Источник: Financial Times
Автор: Catherine Belton
By Catherine Belton in Moscow and agencies
Published: August 16 2007 21:15 | Last updated: August 16 2007 21:15
Russian prosecutors said on Thursday that they had asked the central bank to monitor top consumer lender Russian Standard Bank’s compliance with the law on banking and the protection of consumer rights.
“The prosecutor-general’s office proposed to the central bank . . . that it introduce monitoring over Russian Standard Bank’s compliance with legislation on banking, banking activities [and] consumer rights protection,” the prosecutors said.
Roustam Tariko, Russian Standard’s chairman, said the bank had co-operated with prosecutors on the issue and had made the necessary changes.
“Russian Standard Bank quickly made the necessary adjustments to its consumer policy and product lines,” Mr Tariko said. “I understood and shared the concerns of the Russian government, and together we identified the most important areas of improvement.”
Unlisted Russian Standard, which specialises in point-of-sale loans and credit cards, has faced a wave of complaints from borrowers over the double-digit percentage rates it charges on unsecured loans.

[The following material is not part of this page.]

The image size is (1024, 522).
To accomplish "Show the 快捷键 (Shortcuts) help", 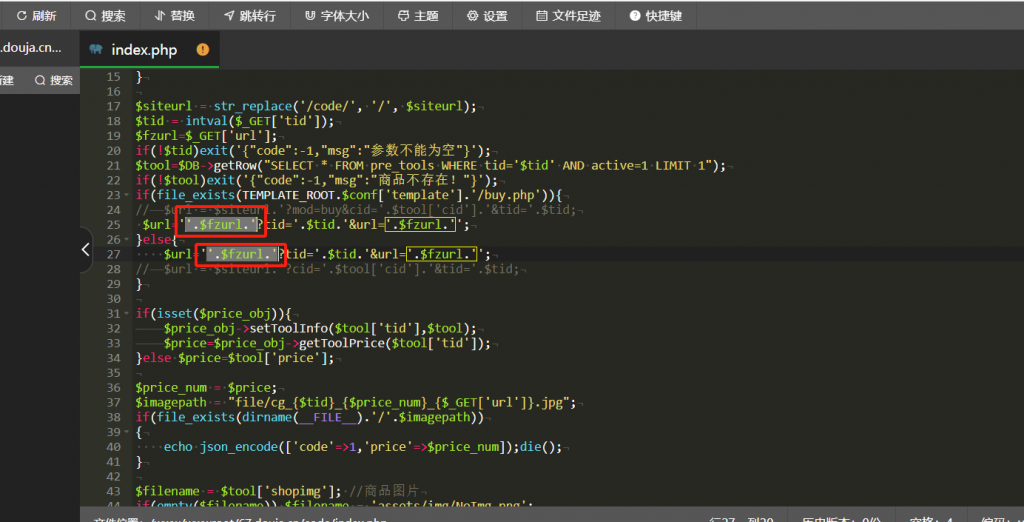I will pos(656,16).
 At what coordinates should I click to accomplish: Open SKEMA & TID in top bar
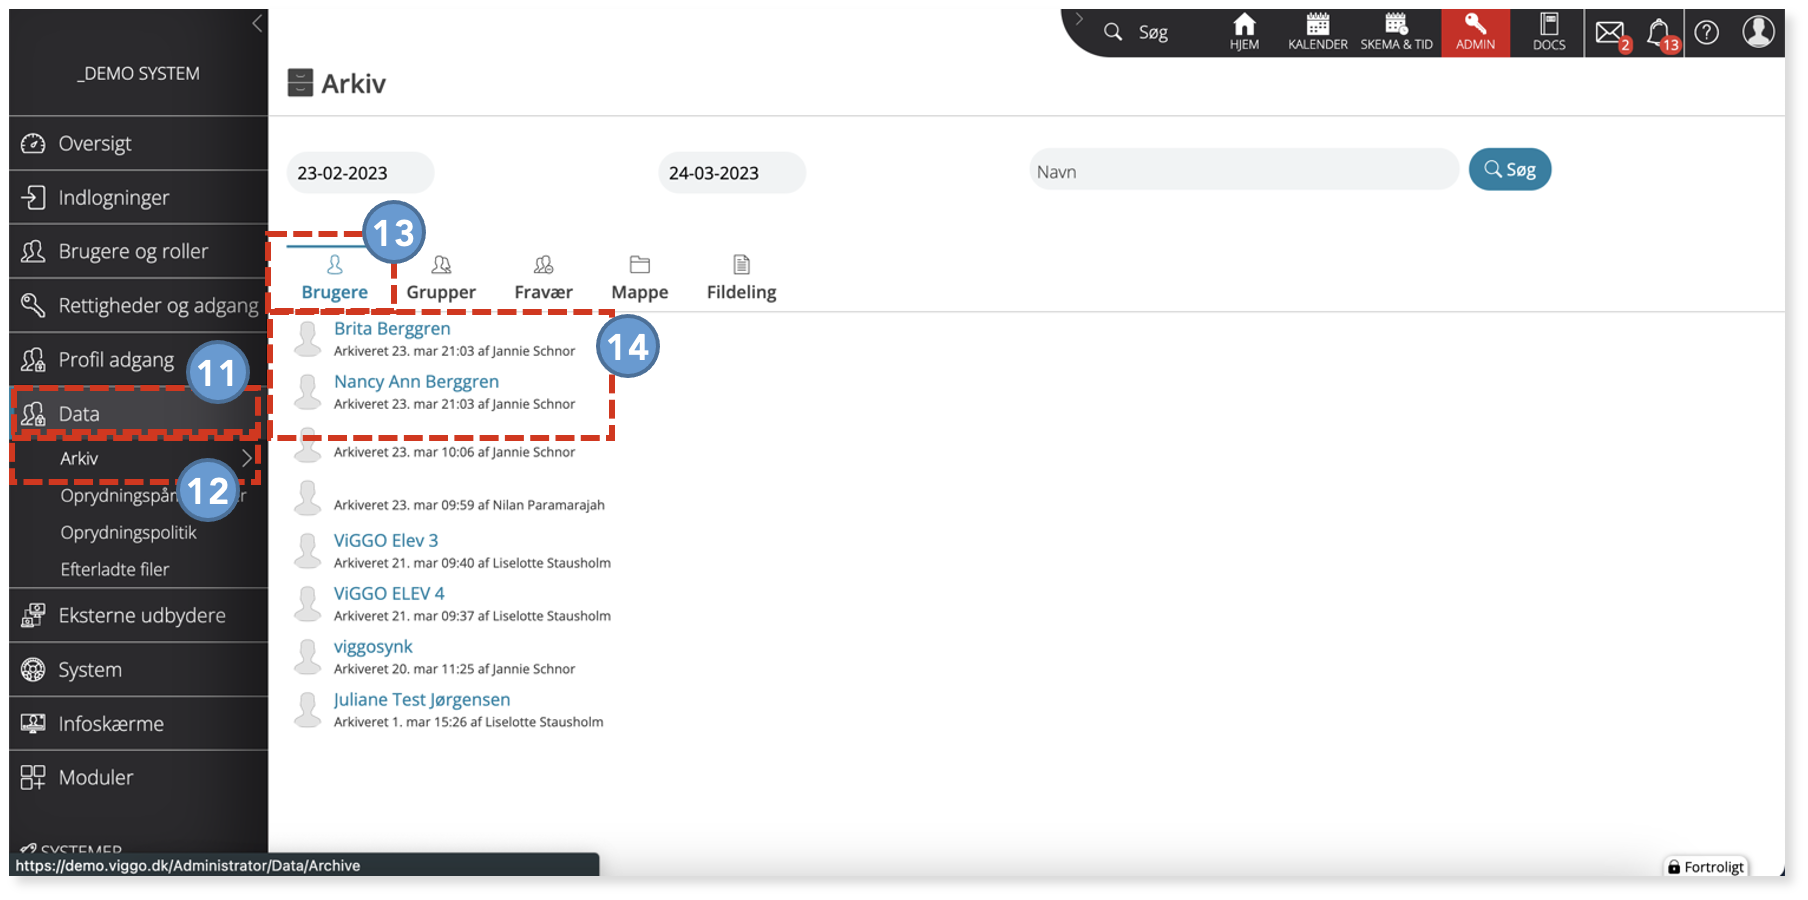[x=1396, y=32]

The bank has also been the target of criticism from prosecutors and a consumer protection watchdog, un-nerving holders of its junk-rated eurobonds. Banks have been required to disclose their effective lending rates since July 1.
Russian banks borrowed heavily abroad in recent years, taking advantage of low global interest rates. Russian Standard, owned by vodka-to-banking billionaire Mr Tariko, has about $2.6bn in eurobonds outstanding.
Meanwhile, Russia’s central bank yesterday injected Rbs43.1bn ($1.7bn) into the country’s banking system as Russia fought the first symptoms of the global liquidity crunch spreading to its markets.
Sergei Storchak, deputy finance minister, sought to play down the central bank’s intervention. “There is nothing grave there [in the global markets environment]. It is a correction,” Russian news agencies quoted him as saying.
Hans Jorg Rudloff, chairman of Barclays Capital, has warned that Russian financial markets could be hit hard by a nosedive in global sentiment owing to the rapid growth in borrowing by some consumer lenders. “It is a boom which is not sustainable and I have to warn people,” he said.
One senior western banker said on Thursday that Russia could lose a large source of financing as global hedge funds reel from the subprime crisis. “Russia is losing an entire segment of the market which has been piling Russian assets on their backs,” the banker said.